Fotograma de La naranja mecánica. 1971. Stanley Kubrick

¿Recuerdan la escena final donde el ministro se toma las fotos con Alex y éste hace un gesto de levantamiento del pulgar y sonríe con su aparatoso yeso y su cabestrillo desde una cama clínica? Pues la toma que vemos es la número 74. Aquello fue literalmente una paliza. Para todos, pero especialmente para Malcolm McDowell, porque al final de la extenuante jornada de hasta quince horas de rodaje, cuando por fin convencían a Stanley Kubrick que era suficiente por hoy y que tenía a todo el mundo en ese set reventado, llamaba aparte a su protagonista y le decía: “Malcolm, tú quédate para ensayar lo que filmaremos mañana”. Y McDowell, que ya a esas horas estaba hecho un trapo, tenía entonces que quedarse tres horas extra.

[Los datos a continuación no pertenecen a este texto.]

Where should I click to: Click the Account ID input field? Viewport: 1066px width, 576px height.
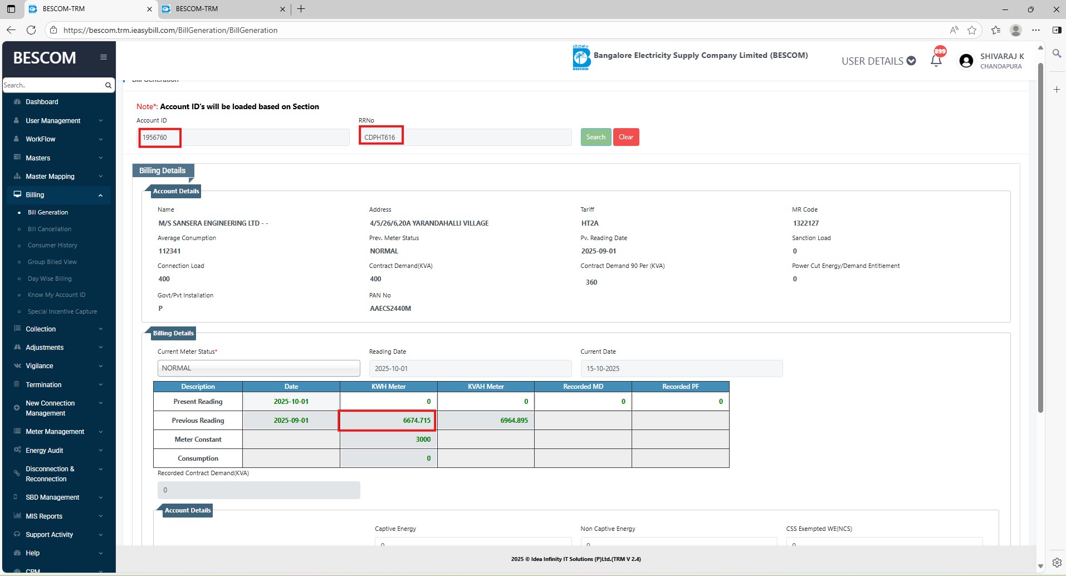coord(243,138)
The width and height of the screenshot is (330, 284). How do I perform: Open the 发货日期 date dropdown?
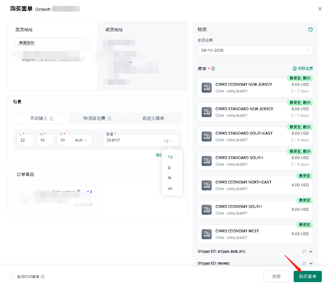(255, 50)
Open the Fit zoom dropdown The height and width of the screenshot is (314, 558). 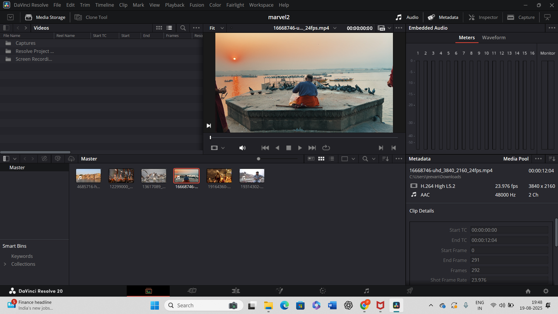[216, 28]
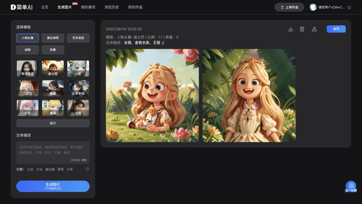Choose the 水彩 style thumbnail
Image resolution: width=362 pixels, height=204 pixels.
[x=28, y=107]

Una vez terminado el rodaje había que grabar las voces en off (si lo recuerdan, gran parte de la película es narrada con la voz de Malcolm McDowell que se dirige al espectador), lo que implicaría dos semanas más de trabajo para el actor bajo la dirección de Kubrick. Para los descansos de estas sesiones el director había dispuesto una mesa de ping-pong ubicada afuera. De manera que Malcolm y Stanley se pasaron la mitad del tiempo midiéndose en el tenis de mesa. Cuando llegó la hora de cobrar el actor se dio cuenta de que le estaban pagando solo una semana de trabajo, fue entonces donde Kubrick y le preguntó si había un malentendido pues su cheque llegaba por la mitad de la suma, a lo que Stanley repuso: es que la otra mitad no fue de grabación, sino de jugar ping-pong.

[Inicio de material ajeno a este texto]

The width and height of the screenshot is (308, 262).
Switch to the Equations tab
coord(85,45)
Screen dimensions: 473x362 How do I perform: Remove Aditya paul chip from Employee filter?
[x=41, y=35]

Pero a Malcolm no le importó, porque más que un trabajo de la mano de un gran director había ganado un amigo, un mentor, un protector cercano. O eso creyó el joven. El hecho es que Stanley dio vuelta de página y no quiso saber más de McDowell. En alguna ocasión le dijo, quién sabe si para salir del paso, que estaba considerándolo para encarnar a Napoleón Bonaparte (el proyecto cinematográfico imposible de Kubrick, algo que siempre quiso hacer pero siempre le resultó esquivo). Pero luego se fue haciendo más y más evasivo, hasta llegar a dejarle claro: por favor, no me llames más. Por lo visto quien tenía madera de naranja mecánica era el director, más que el hombre que había encarnado a Alex DeLarge.

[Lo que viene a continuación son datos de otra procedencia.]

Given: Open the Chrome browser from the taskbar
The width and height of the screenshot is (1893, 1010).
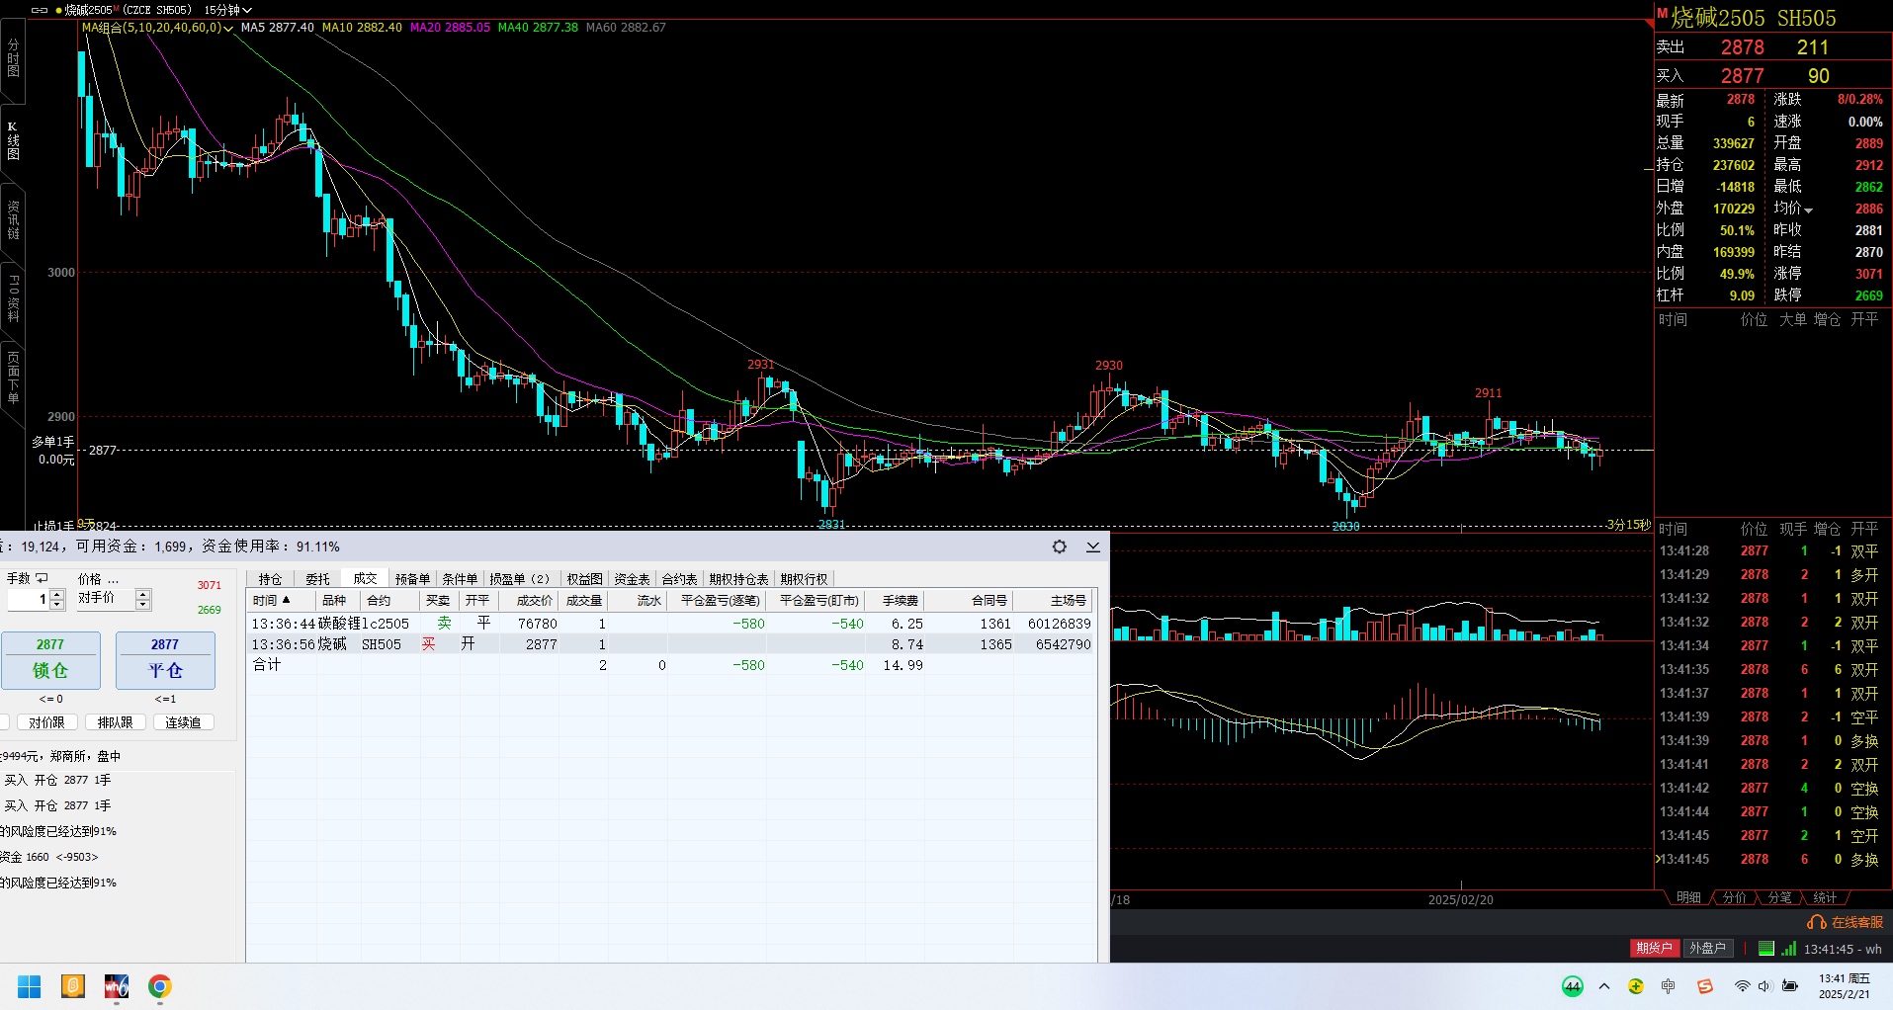Looking at the screenshot, I should (159, 986).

La naranja mecánica fue víctima de tal censura (y de la autocensura que el mismo Kubrick se aplicó al preferir no estrenar la película en ciertos países) que en Inglaterra, lugar donde se filmó casi entera con luz natural y en espacios reales, no fue oficialmente estrenada y distribuida sino hasta el 2000, un año después de que Stanley Kubrick muriera. Y no fue hasta 2020 cuando la Biblioteca Nacional del Congreso de Estados Unidos, país natal de Kubrick, aceptara preservarla en el Registro Fílmico Nacional por considerarla «cultural, histórica y estéticamente significante».